Biochemical Characterization of Copine:  A Ubiquitous Ca2+-Dependent, Phospholipid-Binding Protein

The copines are a novel group of Ca2+-dependent, phospholipid-binding proteins first isolated from Paramecium tetraurelia [Creutz, C. E., et al. (1998) J. Biol. Chem. 273, 1393−1402] and found in a wide range of organisms, from plants to humans. They have a Ca2+ and phospholipid-binding domain consisting of two C2 domains and a core domain in the C-terminal portion that is homologous to the A domain found in certain integrins. We provide here the first description of the properties and distribution of a native mammalian copine, copine I. This protein is expressed in all major adult rat organs as demonstrated by probing Western blots of rat organ homogenates with anticopine antibodies. The highest levels of copine are found in the spleen. A protocol for purifying copine to homogeneity from bovine spleen is described.

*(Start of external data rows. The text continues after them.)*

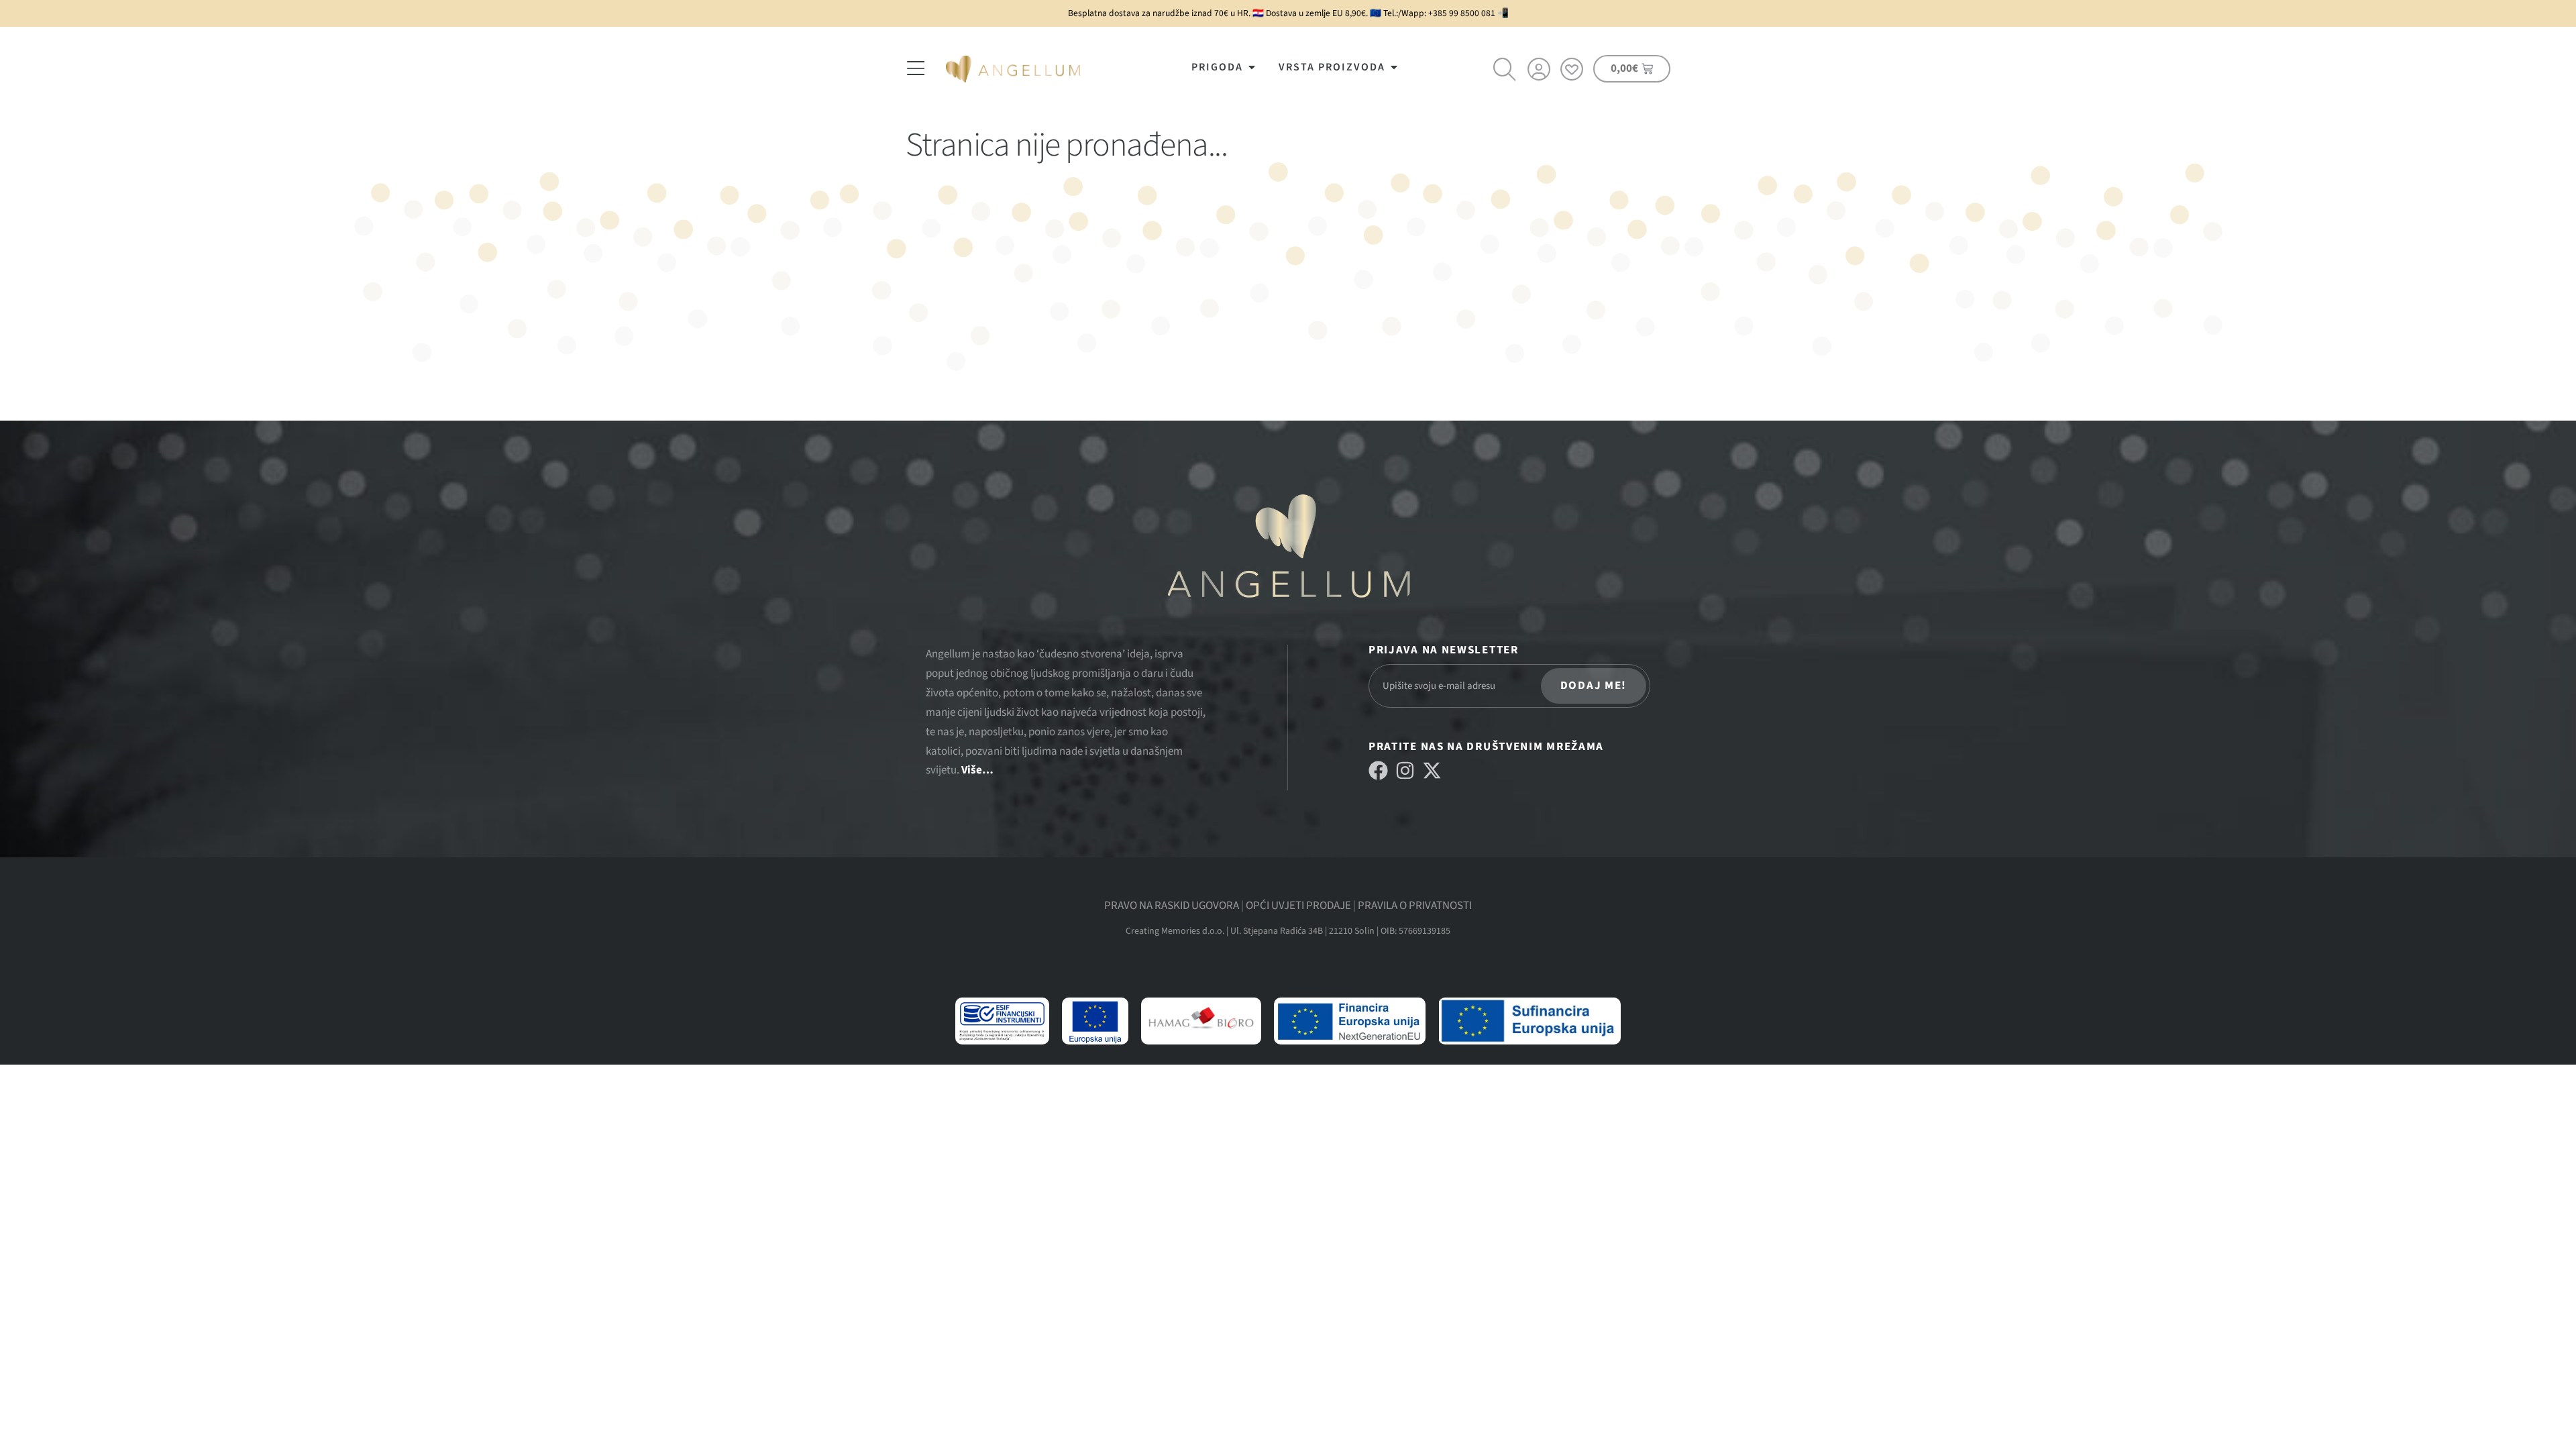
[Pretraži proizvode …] (1505, 71)
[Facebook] (1378, 770)
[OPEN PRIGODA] (1251, 67)
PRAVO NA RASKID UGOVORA (1171, 906)
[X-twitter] (1432, 770)
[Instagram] (1405, 770)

Purified native copine is a 58 kDa monomer that exhibits Ca2+ self-association to form higher-order multimers, and Ca2+-dependent, phospholipid binding activity with preference for negatively charged phospholipids over neutral phospholipids and selectivity for Ca2+ over Mg2+. Half-maximal association with vesicles enriched in phosphatidylserine occurs at Ca2+ concentrations between 1 and 10 μM. Copine I exhibits Mn2+ binding activity that is strongly competed by Mg2+ and partially competed by Ca2+, suggesting that the copine I A domain may be a functional MIDAS metal binding site similar to that found in integrins [Lee, J. O., et al. (1995) Cell 80, 631−638]. Roles for copine in binding membranes and target proteins or small molecules are discussed.